● **About this task**
Look below for lines that hold the string "agent" and copy each one.

● **Data to process**
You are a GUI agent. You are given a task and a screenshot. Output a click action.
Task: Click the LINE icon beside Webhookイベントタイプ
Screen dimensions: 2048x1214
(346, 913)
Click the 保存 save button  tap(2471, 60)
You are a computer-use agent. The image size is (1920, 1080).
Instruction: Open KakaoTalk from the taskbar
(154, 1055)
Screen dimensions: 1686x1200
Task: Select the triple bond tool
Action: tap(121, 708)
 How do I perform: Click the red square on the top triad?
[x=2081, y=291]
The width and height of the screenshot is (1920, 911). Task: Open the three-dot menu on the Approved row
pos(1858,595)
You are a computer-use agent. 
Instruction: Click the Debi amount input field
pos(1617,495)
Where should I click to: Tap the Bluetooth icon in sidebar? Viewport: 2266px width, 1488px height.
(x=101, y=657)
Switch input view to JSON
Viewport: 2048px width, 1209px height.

● **Answer space**
You are a GUI agent. You are given a task and a screenshot. Output a click action.
You are a computer-use agent. The image size is (1920, 1080).
You are a computer-use agent. 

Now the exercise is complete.